**Collected data entries:**
=== Begin Enclosure ===

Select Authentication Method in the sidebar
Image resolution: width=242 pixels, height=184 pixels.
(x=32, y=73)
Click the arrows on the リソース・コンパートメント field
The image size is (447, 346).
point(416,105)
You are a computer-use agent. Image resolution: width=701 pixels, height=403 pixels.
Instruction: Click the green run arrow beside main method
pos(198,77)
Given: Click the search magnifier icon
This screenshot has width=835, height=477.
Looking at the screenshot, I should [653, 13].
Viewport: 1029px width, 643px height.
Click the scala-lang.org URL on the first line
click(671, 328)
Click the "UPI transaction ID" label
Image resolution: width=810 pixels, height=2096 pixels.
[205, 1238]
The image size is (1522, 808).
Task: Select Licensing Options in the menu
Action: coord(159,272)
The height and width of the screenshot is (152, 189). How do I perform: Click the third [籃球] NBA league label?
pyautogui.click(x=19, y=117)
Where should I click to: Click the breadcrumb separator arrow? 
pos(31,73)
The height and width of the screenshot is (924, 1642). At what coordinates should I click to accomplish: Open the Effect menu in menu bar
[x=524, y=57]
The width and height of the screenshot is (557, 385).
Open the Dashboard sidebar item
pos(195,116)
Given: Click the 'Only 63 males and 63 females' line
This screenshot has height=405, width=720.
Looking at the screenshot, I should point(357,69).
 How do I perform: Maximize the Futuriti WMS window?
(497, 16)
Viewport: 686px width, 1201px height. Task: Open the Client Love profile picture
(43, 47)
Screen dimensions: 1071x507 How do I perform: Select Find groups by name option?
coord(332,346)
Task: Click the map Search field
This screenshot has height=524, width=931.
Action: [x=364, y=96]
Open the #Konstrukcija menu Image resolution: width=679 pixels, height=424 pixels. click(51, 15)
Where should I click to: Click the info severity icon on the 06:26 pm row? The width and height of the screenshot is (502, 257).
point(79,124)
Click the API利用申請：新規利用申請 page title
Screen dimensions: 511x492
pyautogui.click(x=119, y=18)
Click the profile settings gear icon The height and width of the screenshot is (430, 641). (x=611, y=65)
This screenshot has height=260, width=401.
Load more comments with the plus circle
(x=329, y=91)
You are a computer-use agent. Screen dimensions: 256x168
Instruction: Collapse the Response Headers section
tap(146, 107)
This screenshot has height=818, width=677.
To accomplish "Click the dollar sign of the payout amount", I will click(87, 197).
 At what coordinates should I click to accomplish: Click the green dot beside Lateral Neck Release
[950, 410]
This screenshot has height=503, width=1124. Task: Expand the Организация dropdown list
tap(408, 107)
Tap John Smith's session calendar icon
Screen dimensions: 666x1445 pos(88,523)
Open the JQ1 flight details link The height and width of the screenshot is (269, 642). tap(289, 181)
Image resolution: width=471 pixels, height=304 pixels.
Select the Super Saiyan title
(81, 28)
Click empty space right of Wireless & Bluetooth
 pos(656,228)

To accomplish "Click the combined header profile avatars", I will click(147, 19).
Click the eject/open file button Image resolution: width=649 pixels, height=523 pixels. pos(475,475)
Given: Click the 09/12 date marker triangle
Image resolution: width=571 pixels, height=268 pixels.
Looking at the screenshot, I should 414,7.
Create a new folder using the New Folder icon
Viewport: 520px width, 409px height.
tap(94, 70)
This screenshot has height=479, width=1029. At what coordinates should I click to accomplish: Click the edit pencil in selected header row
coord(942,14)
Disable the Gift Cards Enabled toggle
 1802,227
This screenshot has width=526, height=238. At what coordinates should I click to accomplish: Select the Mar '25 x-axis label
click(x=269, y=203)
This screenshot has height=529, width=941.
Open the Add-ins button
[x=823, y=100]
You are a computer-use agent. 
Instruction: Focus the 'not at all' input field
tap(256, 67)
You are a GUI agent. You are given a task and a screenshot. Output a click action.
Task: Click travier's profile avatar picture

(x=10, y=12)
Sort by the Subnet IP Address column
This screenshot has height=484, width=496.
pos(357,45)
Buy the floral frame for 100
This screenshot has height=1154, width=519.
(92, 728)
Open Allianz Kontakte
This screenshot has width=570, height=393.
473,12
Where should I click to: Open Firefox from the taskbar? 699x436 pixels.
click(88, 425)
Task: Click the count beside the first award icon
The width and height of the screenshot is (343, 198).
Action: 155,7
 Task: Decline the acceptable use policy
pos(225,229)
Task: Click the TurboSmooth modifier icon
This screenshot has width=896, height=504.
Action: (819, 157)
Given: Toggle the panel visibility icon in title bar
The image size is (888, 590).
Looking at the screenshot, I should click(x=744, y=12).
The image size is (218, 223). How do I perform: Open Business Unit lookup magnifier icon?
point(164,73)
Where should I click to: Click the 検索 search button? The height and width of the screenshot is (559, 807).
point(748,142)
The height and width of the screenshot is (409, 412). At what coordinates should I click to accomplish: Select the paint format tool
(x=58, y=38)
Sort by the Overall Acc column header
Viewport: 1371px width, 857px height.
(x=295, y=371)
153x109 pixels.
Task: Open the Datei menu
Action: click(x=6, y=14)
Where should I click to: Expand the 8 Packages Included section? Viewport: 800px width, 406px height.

=== End Enclosure ===

**Assignment:**
Look through the records and gather each line with the word "will".

**Expected answer:**
To accomplish "Click the dollar sign of the payout amount", I will click(87, 197).
To accomplish "Click the combined header profile avatars", I will click(147, 19).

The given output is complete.